Lo studio UniBo rivela come le varianti genetiche favoriscano la vita ad alta quota nei popoli delle Ande e dell'Himalaya

Evoluzione genetica per la sopravvivenza ad alta quota: l'Università di Bologna rivela i segreti dei popoli andini

Un affascinante studio condotto dall’Università di Bologna, recentemente pubblicato sulla rivista Communications Biology, ha rivelato come il genoma dei popoli nativi delle Ande si sia evoluto per favorire la vita ad alta quota. La ricerca ha identificato specifiche varianti genetiche che permettono lo sviluppo dell’embrione in condizioni di scarso ossigeno, una sfida inevitabile per chi vive in regioni situate a migliaia di metri sopra il livello del mare. Queste popolazioni vivono nelle aree circostanti al lago Titicaca, a 3800 metri di altitudine tra Perù e Bolivia.
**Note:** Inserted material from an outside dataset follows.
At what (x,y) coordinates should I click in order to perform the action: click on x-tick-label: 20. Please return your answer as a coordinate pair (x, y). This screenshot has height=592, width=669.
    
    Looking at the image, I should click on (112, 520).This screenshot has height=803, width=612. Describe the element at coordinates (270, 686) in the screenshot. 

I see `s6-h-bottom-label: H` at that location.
Lo studio ha coinvolto oltre 150 individui appartenenti a tre gruppi etnici: gli Aymara (originari delle Ande centrali tra Perù, Bolivia, Cile e Argentina), i Quechua (Perù meridionale) e gli Uros (al confine tra Perù e Bolivia). Le analisi genomiche hanno evidenziato combinazioni di varianti genetiche che favoriscono la formazione di nuovi vasi sanguigni durante lo sviluppo della placenta e delle primissime fasi di vita intrauterina. Questo meccanismo garantisce un flusso adeguato di ossigeno ai tessuti embrionali, riducendo i rischi di mortalità neonatale.
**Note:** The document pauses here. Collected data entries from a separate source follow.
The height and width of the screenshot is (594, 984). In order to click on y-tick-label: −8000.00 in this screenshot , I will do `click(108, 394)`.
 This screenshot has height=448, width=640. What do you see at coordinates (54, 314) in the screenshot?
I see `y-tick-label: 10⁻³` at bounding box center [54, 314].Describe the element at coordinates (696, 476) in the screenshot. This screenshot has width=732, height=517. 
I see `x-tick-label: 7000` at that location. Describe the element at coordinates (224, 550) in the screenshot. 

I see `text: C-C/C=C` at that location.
Gli adattamenti genetici dei popoli andini mostrano una sorprendente similitudine con quelli delle popolazioni tibetane e Sherpa dell’Himalaya, un fenomeno noto come “convergenza evolutiva”. Questo avviene quando gruppi umani sviluppano tratti biologici simili in risposta a condizioni ambientali analoghe, pur non condividendo un antenato comune. Tuttavia, come sottolinea Marco Sazzini, professore dell’Università di Bologna e coordinatore dello studio, le basi genetiche di questi adattamenti non sono sempre identiche. Il caso delle popolazioni andine rappresenta un esempio unico di adattamento biologico. A differenza di altri tratti, come la pigmentazione della pelle, che può essere influenzata da fattori culturali e ambientali, gli adattamenti all’alta quota agiscono con la stessa intensità su tutti i gruppi umani, indipendentemente da contesti geografici o socioculturali.
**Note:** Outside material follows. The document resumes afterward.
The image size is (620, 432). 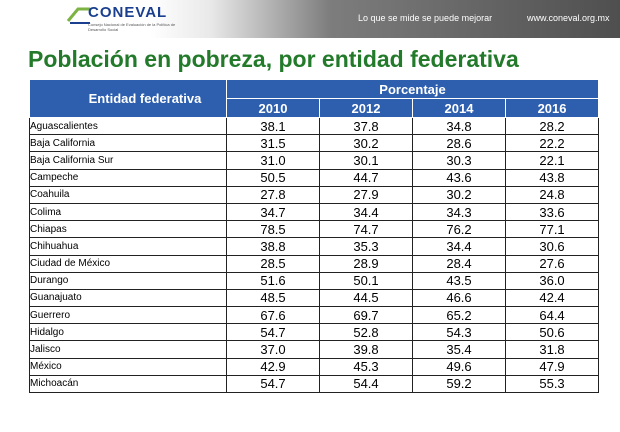 I want to click on value-cell: 27.8, so click(x=273, y=194).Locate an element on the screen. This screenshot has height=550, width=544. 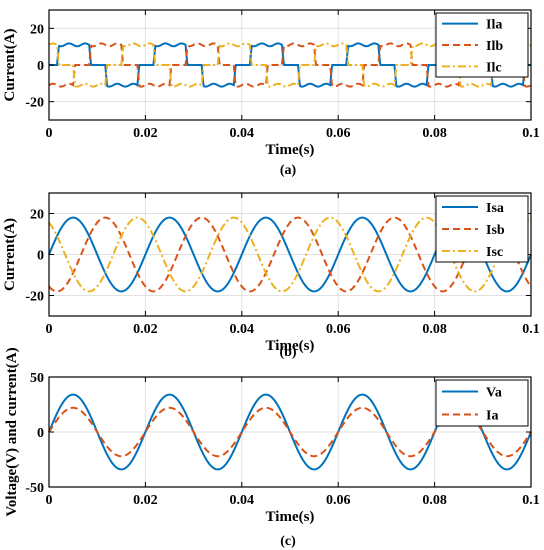
series-line-isc is located at coordinates (290, 254).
“I nostri risultati dimostrano che la selezione naturale ha favorito combinazioni genetiche capaci di migliorare significativamente la sopravvivenza e la riproduzione umana a quote elevate”, spiega Giulia Ferraretti, prima autrice dello studio. Varianti simili sono state osservate anche nell’Himalaya, ma con differenze nelle combinazioni genetiche che regolano gli adattamenti. Intitolato “Convergent evolution of complex adaptive traits modulates angiogenesis in high-altitude Andean and Himalayan human populations”, lo studio è stato finanziato dalla Fondazione Cassa di Risparmio in Bologna. Il lavoro è stato condotto da un team interdisciplinare coordinato da Marco Sazzini dell’Università di Bologna, con la collaborazione di Giulia Ferraretti, Aina Rill (Università di Barcellona) e Paolo Abondio (Università di Roma Tor Vergata).